:: SET OF TASKS ::
A - In the building project passage, how much money in cuts did the team have to find in the fall of 2017?
B - List every person the building project passage names.
C - Translate this sentence from the building project passage into Spanish: "Both design and construction presented challenges, however."

:: SOURCE PASSAGE ::
Both Miller Hull and PAE had extensive experience on Living Buildings, including the Bullitt Center. Skanska USA, which eventually was chosen as general contractor, also had significant experience with Living Building projects, and personnel from the construction giant’s Seattle office advised those in the Atlanta office as the project moved along.
Designers, contractors and suppliers testified repeatedly during the course of the project that they saw their companies’ involvement as an opportunity to get in on the leading edge of a market that they expect to explode as regenerative buildings edge toward the mainstream.
Both design and construction presented challenges, however. Buffeted by rising material and labor costs, the team was forced in the fall of 2017 to find $1.5 million in cuts and to shrink the conditioned space from 42,000 square feet to 37,000 square feet. Architects made up for the lost indoor space by designing an outdoor rooftop classroom as part of some 10,000 square feet in programmable outdoor space.
Georgia Tech Senior Project Manager John J. DuConge, who oversaw construction, also noted that the institute had to keep the project on course despite multiple leadership changes. Among those who happened to leave their positions before the building was completed were President G.P. “Bud” Peterson, Executive Vice President for Administration and Finance Steve Swant, and Wertheimer, who had helped to reshape the campus in a sustainable direction during his 20 years of as leader of the school’s facility planning.

:: INFORMATION ::

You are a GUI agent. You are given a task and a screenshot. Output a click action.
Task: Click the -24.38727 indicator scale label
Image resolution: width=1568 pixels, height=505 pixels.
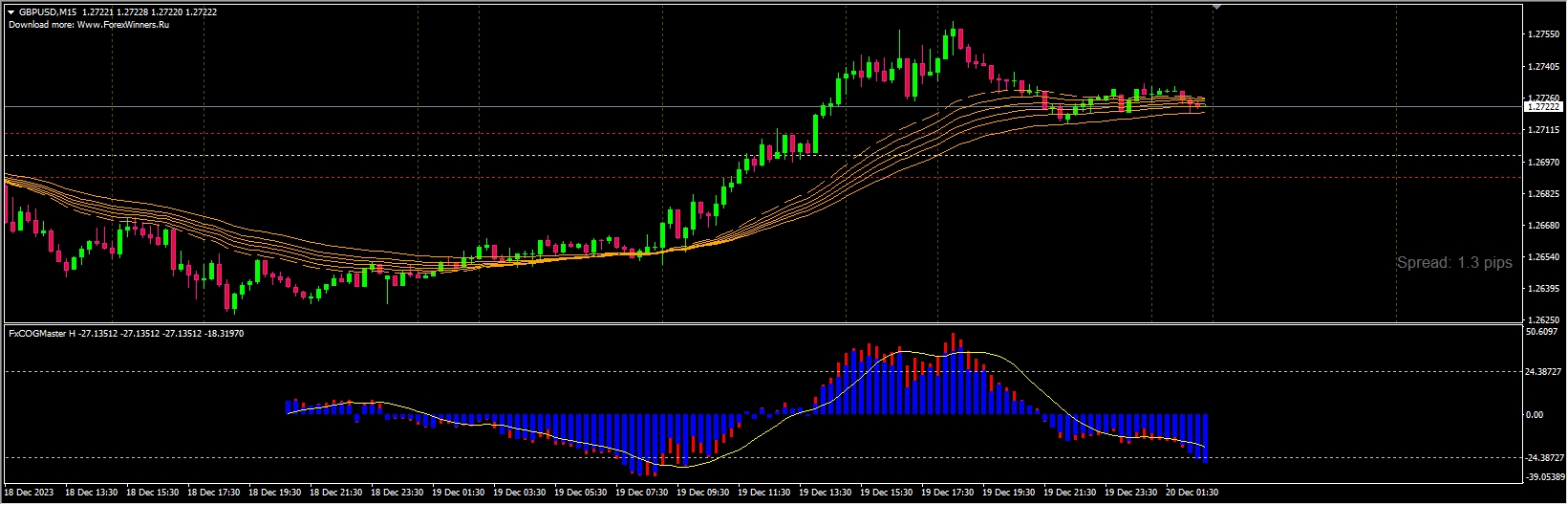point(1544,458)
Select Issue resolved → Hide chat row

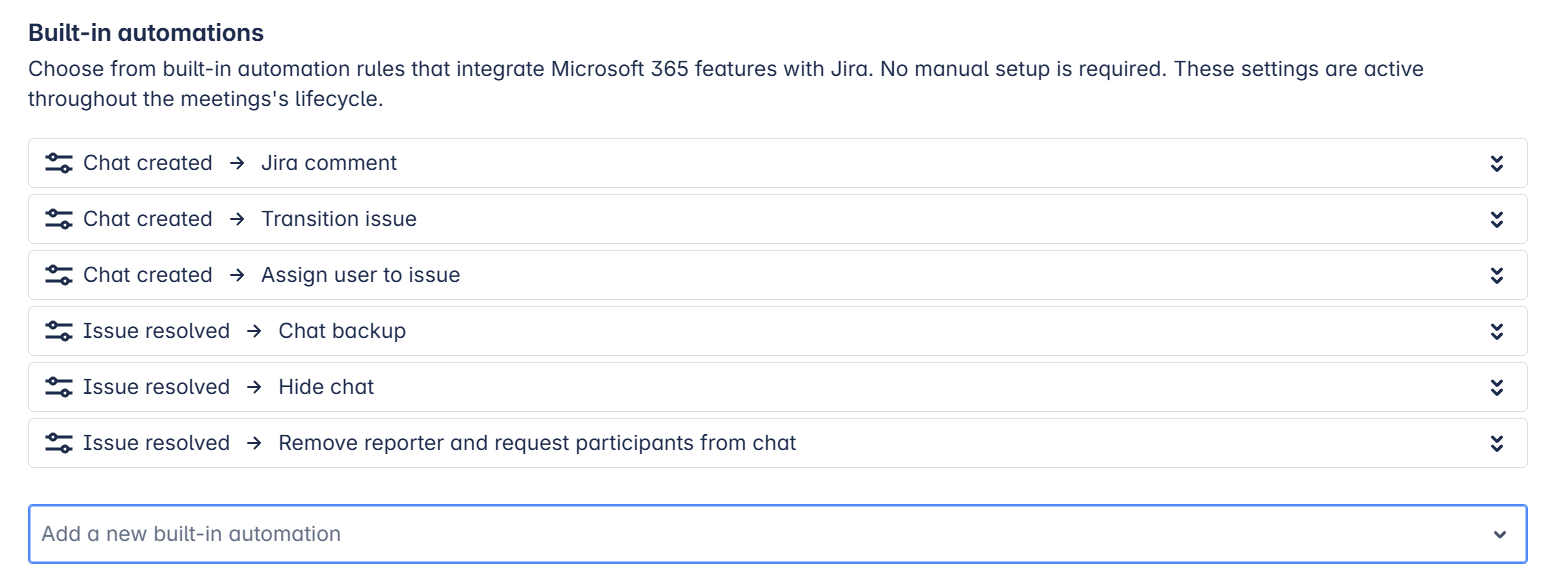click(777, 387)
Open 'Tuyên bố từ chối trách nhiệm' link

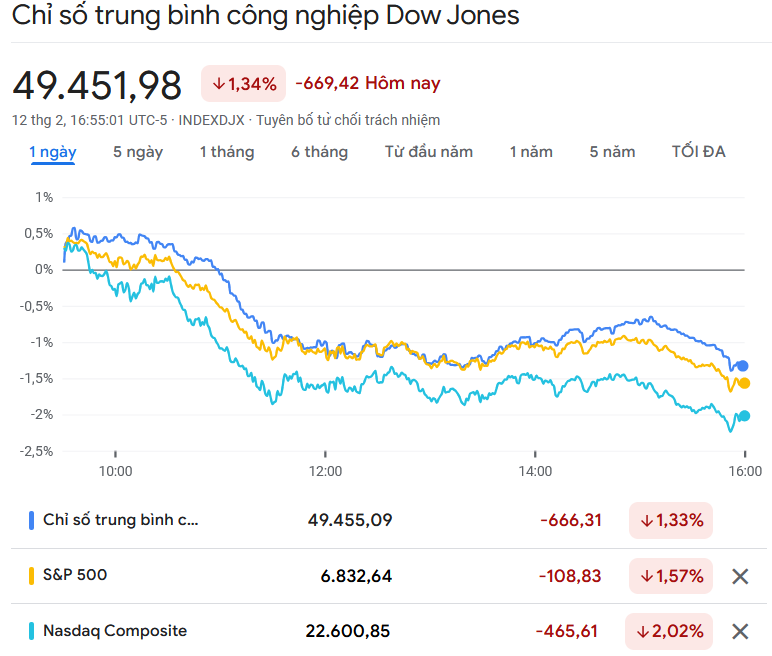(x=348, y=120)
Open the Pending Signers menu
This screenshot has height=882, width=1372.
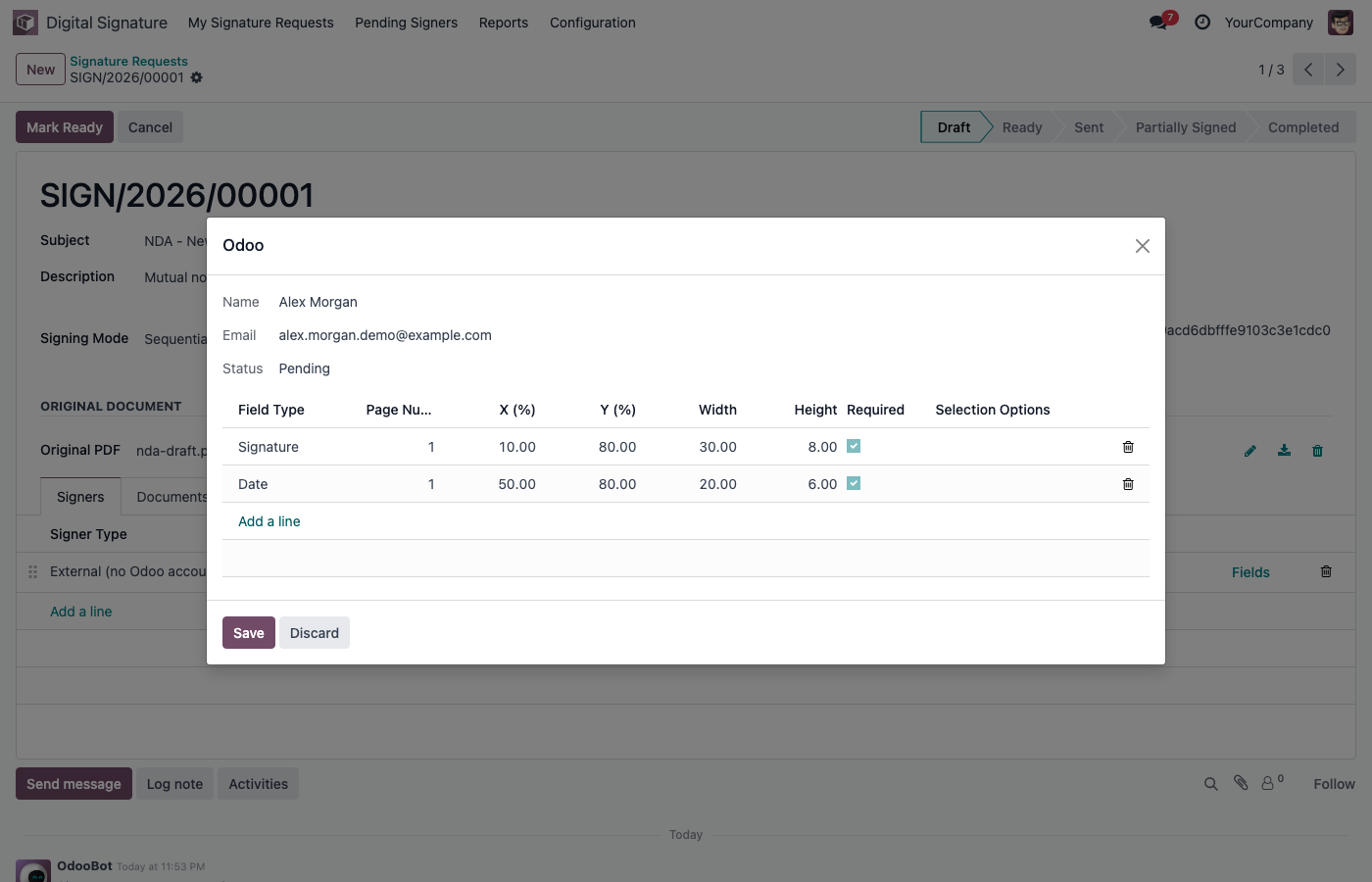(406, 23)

==

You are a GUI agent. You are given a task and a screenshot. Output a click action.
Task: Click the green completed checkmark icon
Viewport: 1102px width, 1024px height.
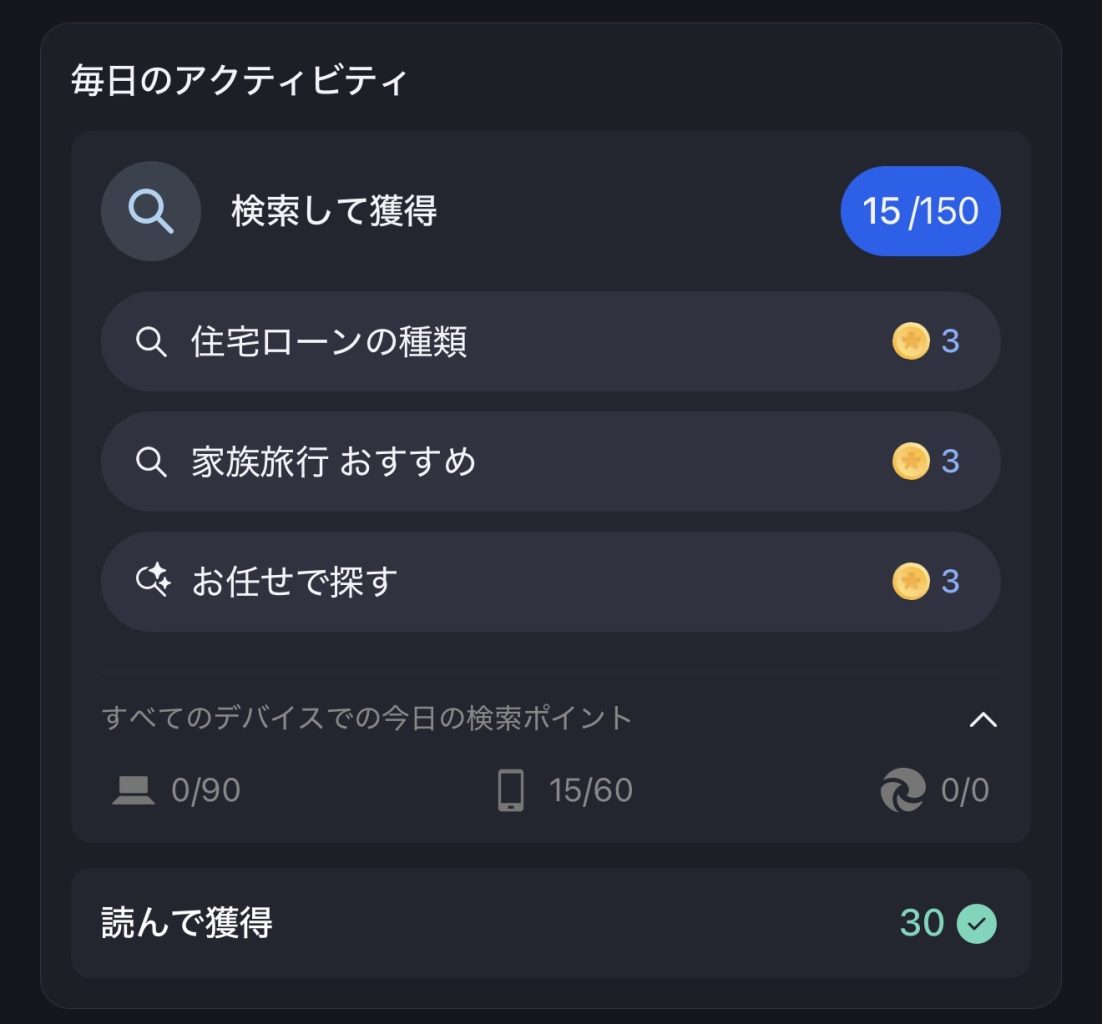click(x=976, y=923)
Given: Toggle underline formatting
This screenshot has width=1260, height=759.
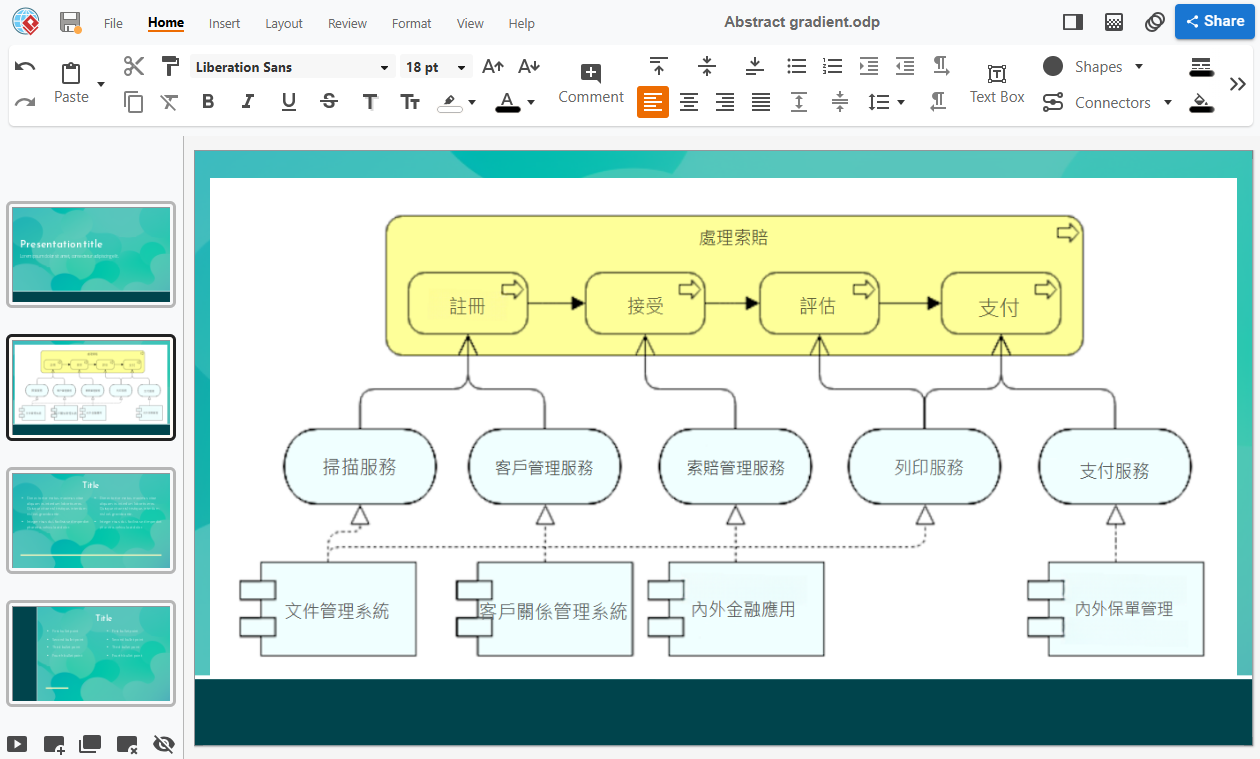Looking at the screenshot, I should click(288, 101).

==

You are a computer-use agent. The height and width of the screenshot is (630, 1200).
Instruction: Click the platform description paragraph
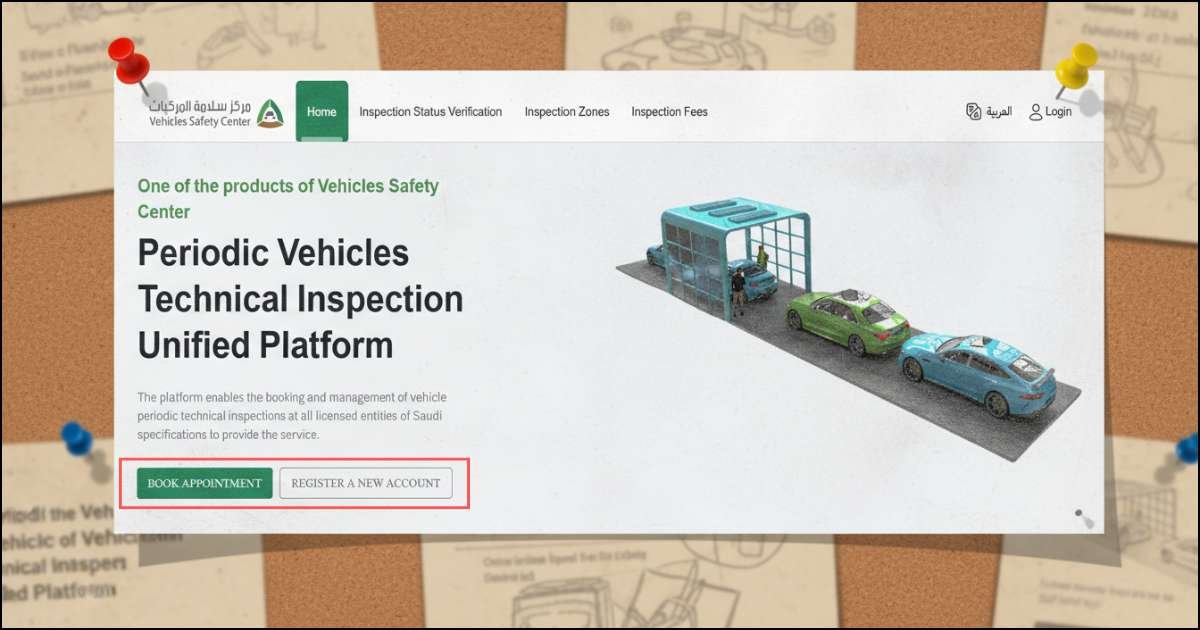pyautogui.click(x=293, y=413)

:: TASK-BY-TASK RESULTS ::
A - $1.5 million

B -
John J. DuConge
G.P. "Bud" Peterson
Steve Swant
Wertheimer

C - Sin embargo, tanto el diseño como la construcción presentaron desafíos.